Les Béatitudes ou l'annonce de Jonas dans cette ville pleine d'elle-même est-ce encore une critique de la richesse ? Ce que Jonas et ce que les Béatitudes ont à nous dire, c'est que quelle que soit notre richesse, ce que le Seigneur nous demande, c'est de garder dans notre cœur une place pour lui. Mais je poursuis sur un petit détail qui m'est très cher dans le texte de Jonas, il est dit que les Ninivites, et c'est important pour notre vie spirituelle et personnelle, ils croient que s'ils se convertissent, Dieu changera.
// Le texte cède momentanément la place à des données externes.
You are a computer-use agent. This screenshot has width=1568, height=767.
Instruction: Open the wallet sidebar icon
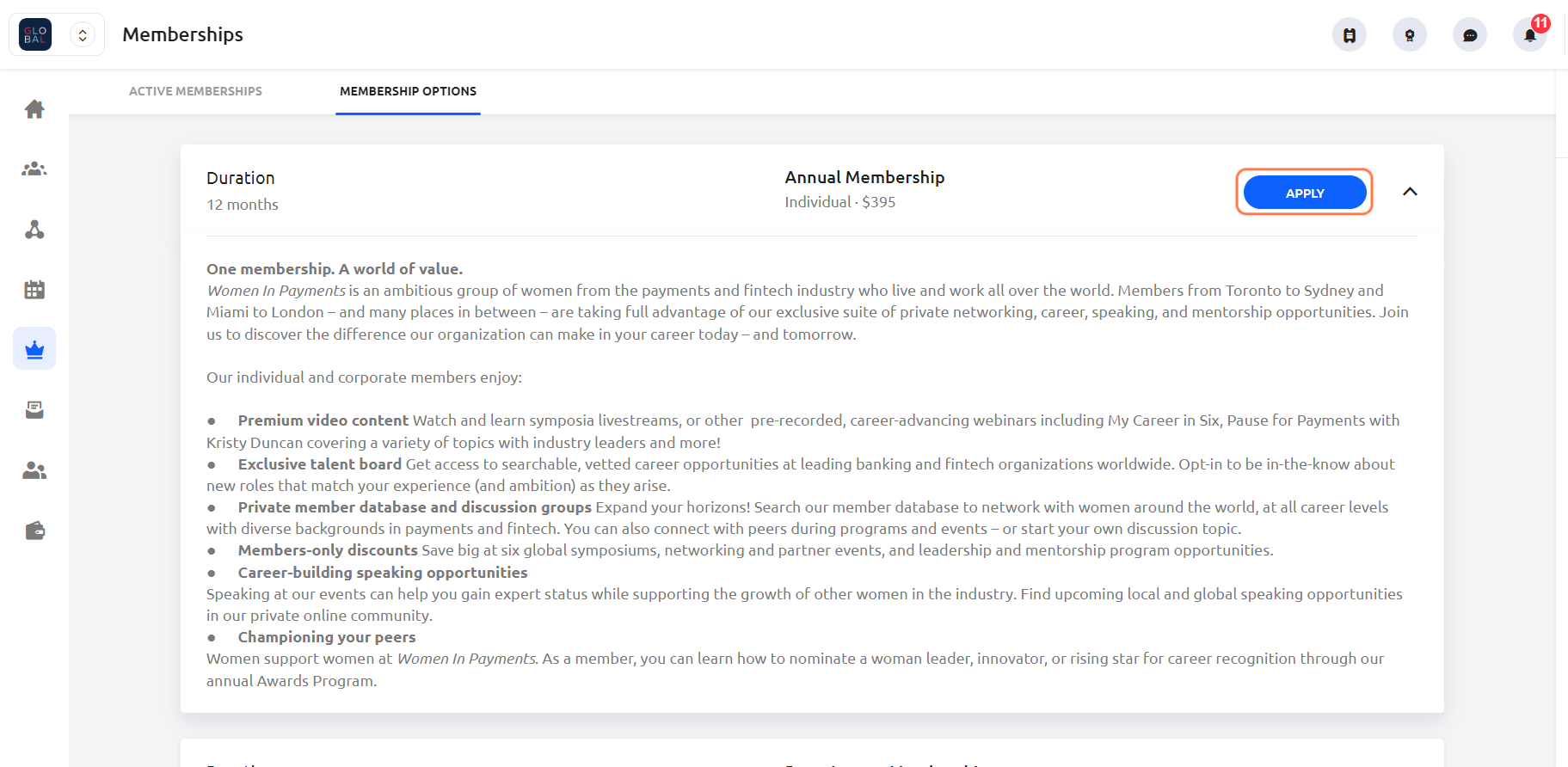coord(34,531)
Ils pensent que cette annonce terrible de la part de Jonas ne les enferme pas dans leur péché, mais que Dieu est capable de changer son projet sur eux. Ils font bien et cela nous rappelle que ce qui est à la racine du changement dans notre vie, c'est exactement la même chose, c'est l'espérance. Croire qu'un changement est possible à la fois dans notre cœur, et aussi dans le projet de Dieu.
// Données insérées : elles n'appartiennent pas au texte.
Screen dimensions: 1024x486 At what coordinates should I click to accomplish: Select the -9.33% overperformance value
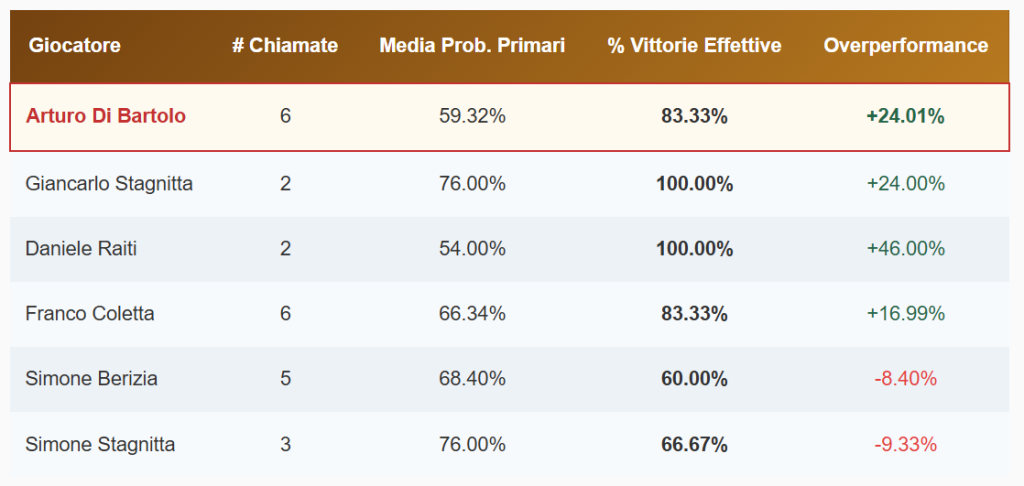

Un autre détail qui me tient aussi à cœur, vous aurez remarqué que les Ninivites font jeûner les animaux. Qu'est-ce que cela veut dire ? Les Ninivites, même enfermés dans leur vie urbaine, il faut trois jours pour traverser la ville, n'oublient pas d'où ils viennent. Ils viennent de la terre, ils sont eux-mêmes une créature de Dieu et ils n'oublient pas qu'en faisant jeûner aussi les animaux, ils considèrent que leur vie est solidaire de celle la création. Les Ninivites reconnaissent par là qu'ils sont les intendants de cette création. Dieu a donné la création, elle n'appartient pas aux hommes, elle n'est pas leur bien propre, et ils ont à en prendre soin même au cœur de ce que Jonas vient d'appeler : la destruction du monde.
C'est intéressant par rapport aux Béatitudes et à la pauvreté. Dieu ne nous demande pas la pauvreté pour elle-même, il nous demande dans notre conversion de devenir de véritables intendants. Un intendant, c'est pauvre, parce que par définition, l'intendant prend soin d'un trésor qui ne lui appartient pas. A la fois dans le message que Jonas vient apporter aux Ninivites et le message que Jésus vient apporter sur la montagne, il est question dans les deux cas de cette véritable pauvreté à laquelle nous sommes appelés, et à laquelle nous appelons aussi nos frères et nos sœurs, être de véritables intendants. Etre des pauvres de cœur, c'est-à-dire savoir laisser une place dans notre cœur pour Dieu, mais aussi en étant des intendants, savoir laisser Dieu au cœur de cette création qui n'est pas la nôtre mais qui est celle de Dieu.